Products formed during cyanogen bromide (CNBr) digestion of alpha-endorphin, beta-endorphin, and horse heart myoglobin are examined using reversed-phase high-performance liquid chromatography and electrospray mass spectrometry. It is demonstrated that unstable intermediate reaction products maybe formed, as well as oxidized products when the CNBr reaction is performed in 0.1% TFA in water/acetonitrile (6:4 v/v) and that, under other conditions commonly employed for the CNBr cleavage reaction, unstable intermediate products are also generated. The formation of the expected cleavage products is found to be improved by adjusting the hydrolysis conditions.

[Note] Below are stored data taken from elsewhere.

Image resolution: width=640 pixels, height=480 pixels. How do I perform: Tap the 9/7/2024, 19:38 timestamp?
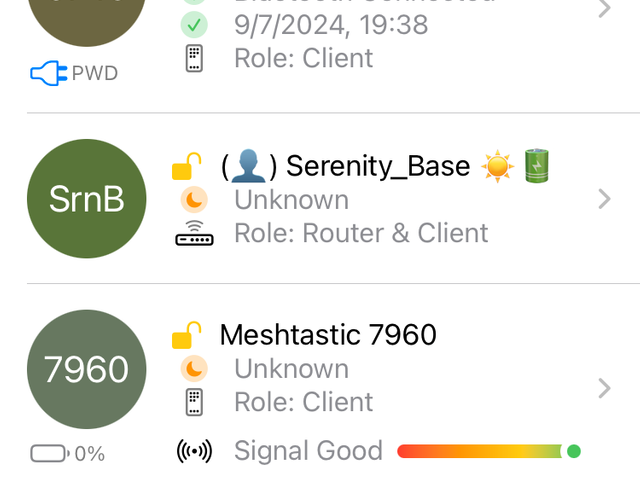331,23
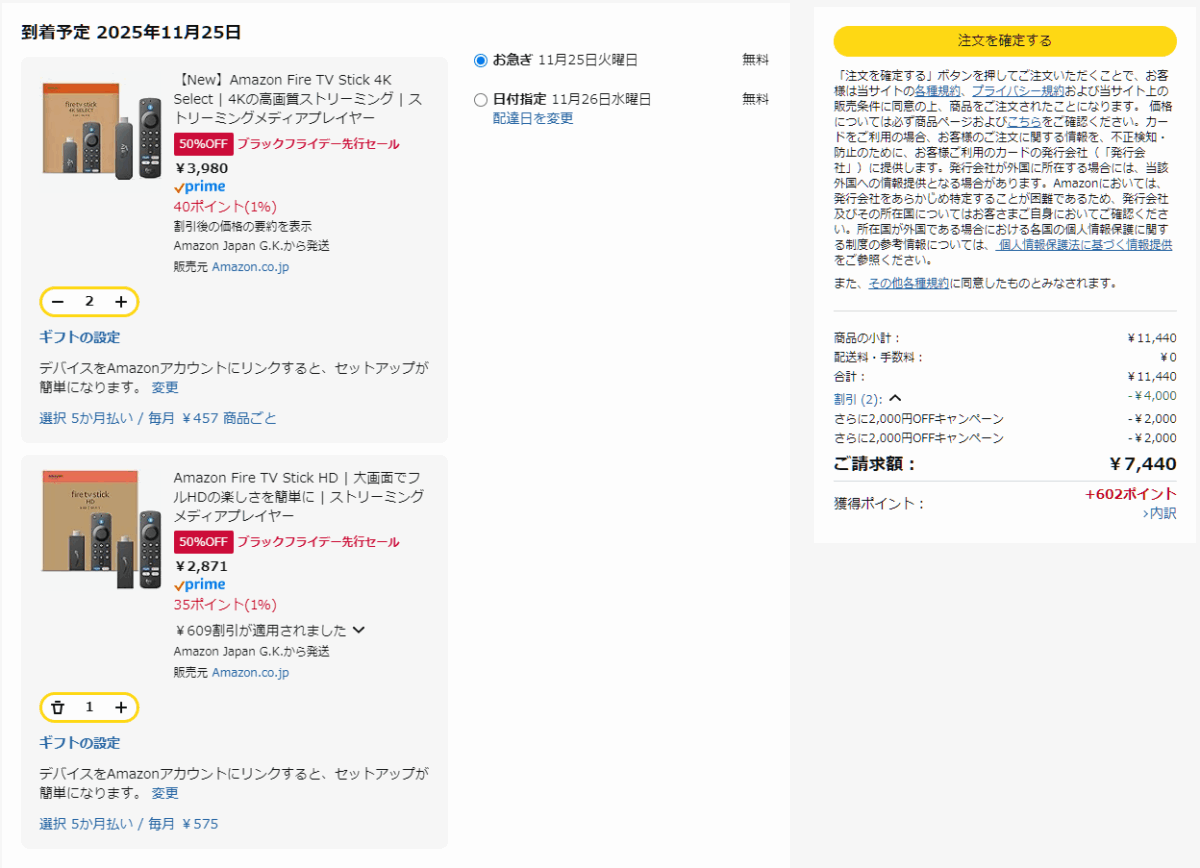Increase Fire TV Stick HD quantity with plus
The image size is (1200, 868).
[121, 708]
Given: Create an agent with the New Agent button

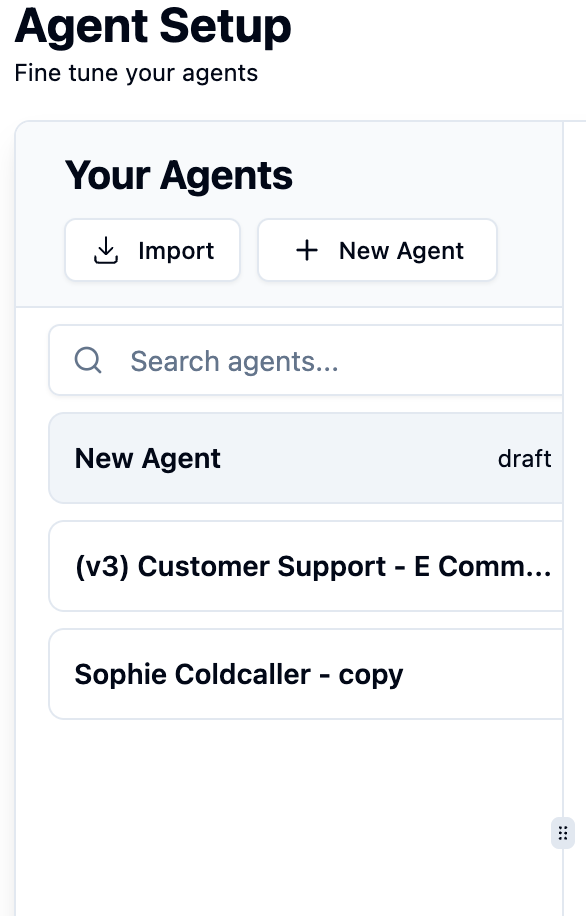Looking at the screenshot, I should [377, 250].
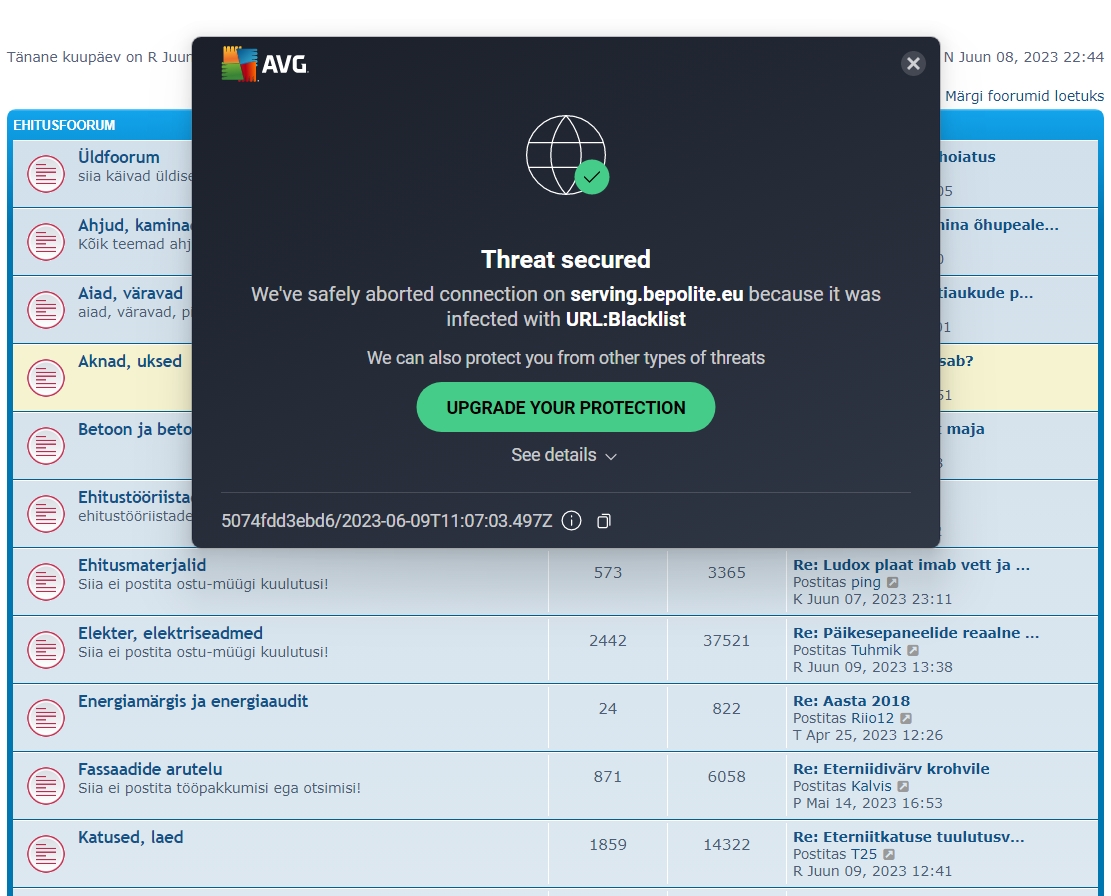
Task: Go to last post by Kalvis icon
Action: 902,786
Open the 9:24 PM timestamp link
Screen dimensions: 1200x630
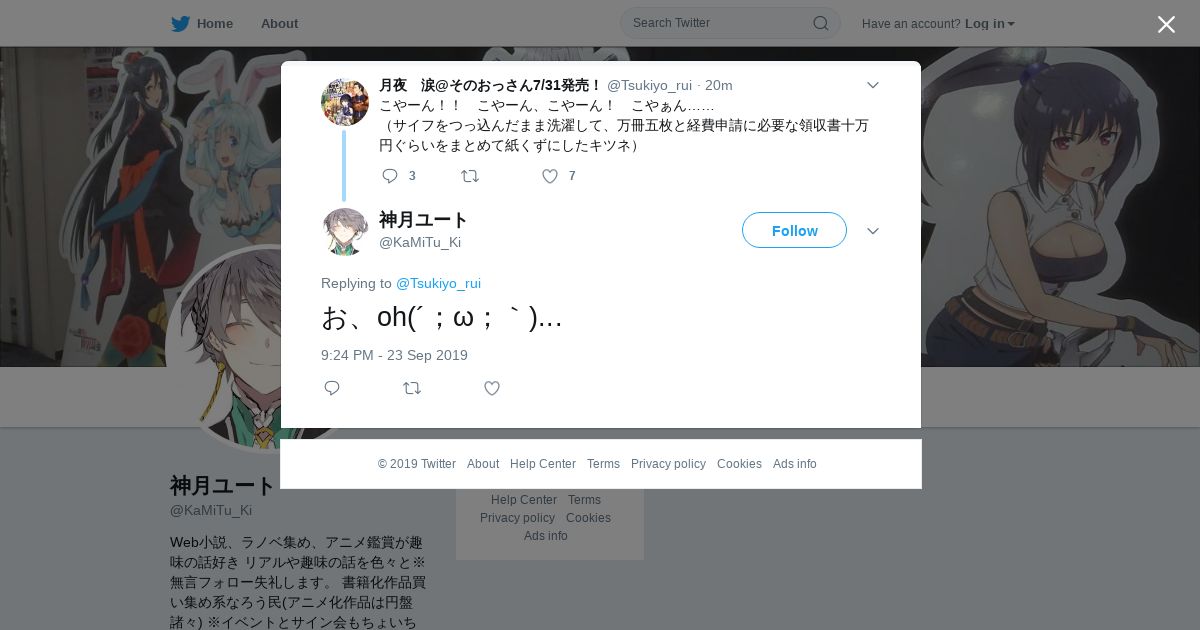[394, 355]
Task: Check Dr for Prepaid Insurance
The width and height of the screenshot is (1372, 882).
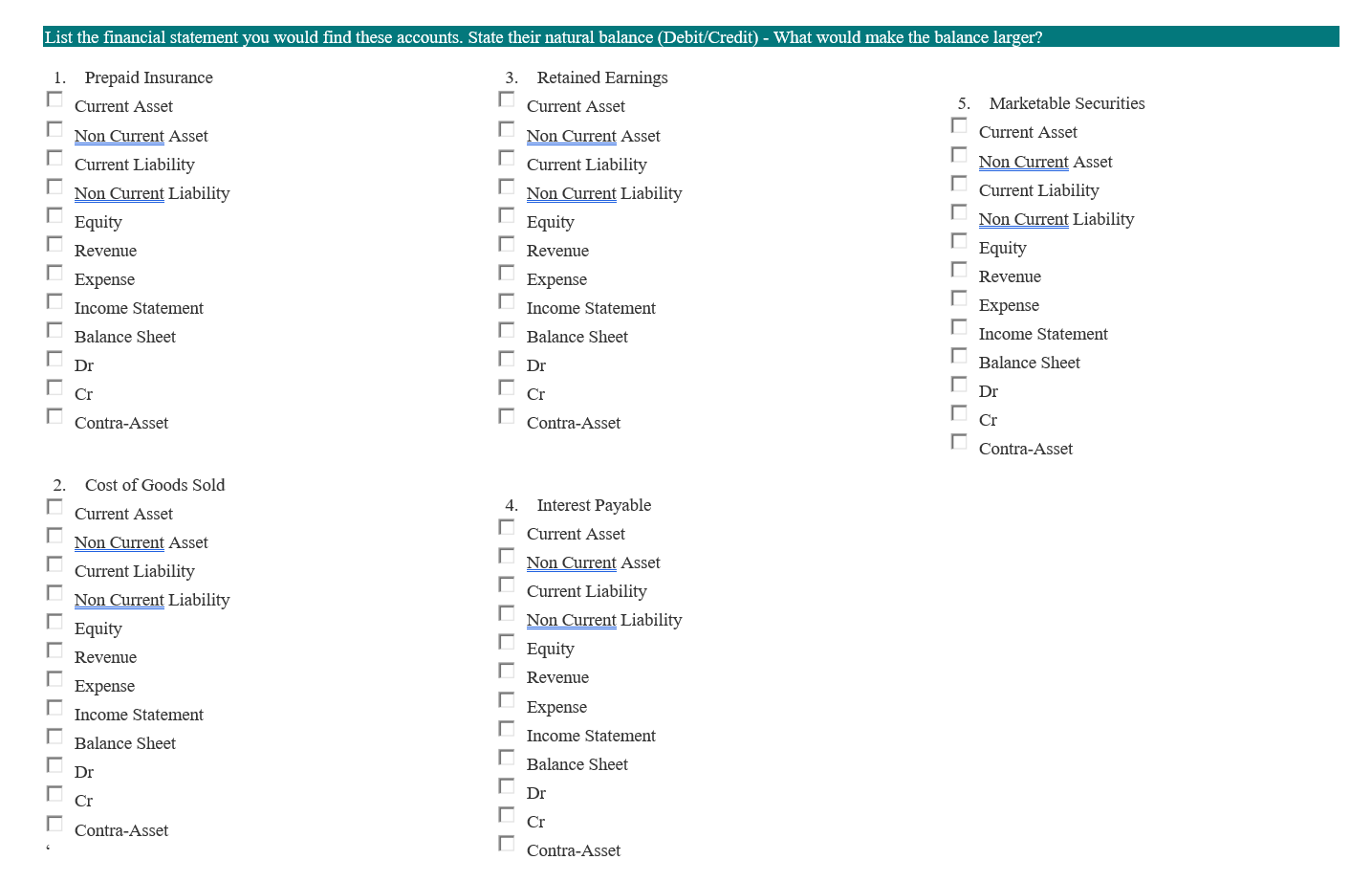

The structure of the intermediate formed from alpha-endorphin is examined using electrospray mass spectroemtry in combination with low-energy collision-induced dissociation and tandem mass spectrometry and is shown to have a cyclic hydrated homoserine iminolactone part. The results obtained in this study explain the formation of partially cleaved proteins in the case of Met-Thr-containing sequences, which likely have a cyclic hydrated homoserine iminolactone part instead of the putative homoserine residue.